A plus forte raison donc en niant le moralisme de la naissance générative des hommes par Locke, M. R. en nie-t-il le théologisme de Moyse, que j’ai rapporté au commencement de tout ceci. Il y a des choses horribles dans tout cet article, qui est long. On y retrouve ces mots affreux. “L’appétit satisfait, l’homme n’a plus besoin de telle femme, ni la femme de tel homme. Celui-ci n’a pas le moindre souci, ni peut-être la moindre idée de son action, l’un s’en va d’un côté, l’autre de’ l’autre, & il n’y a pas d’apparence, qu’au bout de neuf mois ils ayent la mémoire de s’être connus.
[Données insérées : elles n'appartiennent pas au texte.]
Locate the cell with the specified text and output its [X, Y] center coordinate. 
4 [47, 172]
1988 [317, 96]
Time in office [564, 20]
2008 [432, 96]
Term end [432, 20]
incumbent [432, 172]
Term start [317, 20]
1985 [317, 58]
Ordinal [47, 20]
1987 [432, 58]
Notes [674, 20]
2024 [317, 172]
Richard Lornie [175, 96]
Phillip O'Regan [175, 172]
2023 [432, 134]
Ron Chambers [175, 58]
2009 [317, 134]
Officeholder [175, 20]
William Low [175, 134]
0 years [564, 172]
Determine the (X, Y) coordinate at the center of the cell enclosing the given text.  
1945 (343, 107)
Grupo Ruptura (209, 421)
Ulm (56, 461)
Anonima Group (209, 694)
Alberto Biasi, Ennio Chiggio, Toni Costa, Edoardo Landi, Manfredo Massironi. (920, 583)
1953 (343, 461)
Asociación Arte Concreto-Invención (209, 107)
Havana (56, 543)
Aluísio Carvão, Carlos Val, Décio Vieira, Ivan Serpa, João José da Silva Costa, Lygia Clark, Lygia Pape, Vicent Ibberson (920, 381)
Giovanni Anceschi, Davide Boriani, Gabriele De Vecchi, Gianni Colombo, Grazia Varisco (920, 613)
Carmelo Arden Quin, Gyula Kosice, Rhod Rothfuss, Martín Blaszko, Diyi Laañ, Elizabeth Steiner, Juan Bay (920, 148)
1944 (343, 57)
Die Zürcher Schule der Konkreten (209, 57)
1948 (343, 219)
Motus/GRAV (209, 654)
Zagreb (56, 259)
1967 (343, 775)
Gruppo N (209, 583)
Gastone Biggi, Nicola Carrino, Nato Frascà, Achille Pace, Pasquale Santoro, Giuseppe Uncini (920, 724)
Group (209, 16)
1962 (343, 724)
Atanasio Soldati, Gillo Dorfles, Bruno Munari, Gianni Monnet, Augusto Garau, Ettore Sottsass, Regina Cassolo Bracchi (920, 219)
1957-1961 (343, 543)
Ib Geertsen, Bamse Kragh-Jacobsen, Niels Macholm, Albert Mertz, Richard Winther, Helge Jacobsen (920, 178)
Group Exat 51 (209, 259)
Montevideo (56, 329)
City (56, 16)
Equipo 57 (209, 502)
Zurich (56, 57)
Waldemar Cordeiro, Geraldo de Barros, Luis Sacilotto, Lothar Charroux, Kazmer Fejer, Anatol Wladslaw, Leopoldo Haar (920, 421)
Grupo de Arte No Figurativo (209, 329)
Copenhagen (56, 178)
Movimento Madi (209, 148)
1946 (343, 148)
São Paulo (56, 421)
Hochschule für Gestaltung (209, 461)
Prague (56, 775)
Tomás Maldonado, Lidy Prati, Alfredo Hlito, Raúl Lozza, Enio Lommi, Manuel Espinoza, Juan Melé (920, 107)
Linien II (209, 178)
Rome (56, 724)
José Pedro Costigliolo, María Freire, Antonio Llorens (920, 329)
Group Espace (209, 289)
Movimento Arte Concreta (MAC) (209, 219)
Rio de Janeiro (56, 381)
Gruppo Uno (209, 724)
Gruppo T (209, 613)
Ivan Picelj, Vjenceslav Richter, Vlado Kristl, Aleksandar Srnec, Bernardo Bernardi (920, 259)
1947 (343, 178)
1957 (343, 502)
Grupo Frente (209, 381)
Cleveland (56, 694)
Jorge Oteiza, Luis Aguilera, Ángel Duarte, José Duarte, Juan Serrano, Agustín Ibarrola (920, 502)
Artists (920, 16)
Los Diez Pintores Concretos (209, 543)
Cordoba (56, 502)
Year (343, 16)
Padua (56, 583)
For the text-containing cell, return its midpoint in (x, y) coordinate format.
Car cette mémoire exige plus de progrès ou de corruption dans l’entendement humain, qu’on ne peut lui en supposer dans l’état d’animalité dont il s’agit ici.” Horreur, horreur, des horreurs ! Eh mon Dieu, & mon Dieu ! vous êtes juste, mais je n’invoque ici que votre clémence, votre grande miséricorde pour mon cher ami M. R. votre image, & que vous avez réparée &rachetée de tout le sang de votre Fils unique, homme comme nous, Dieu comme vous.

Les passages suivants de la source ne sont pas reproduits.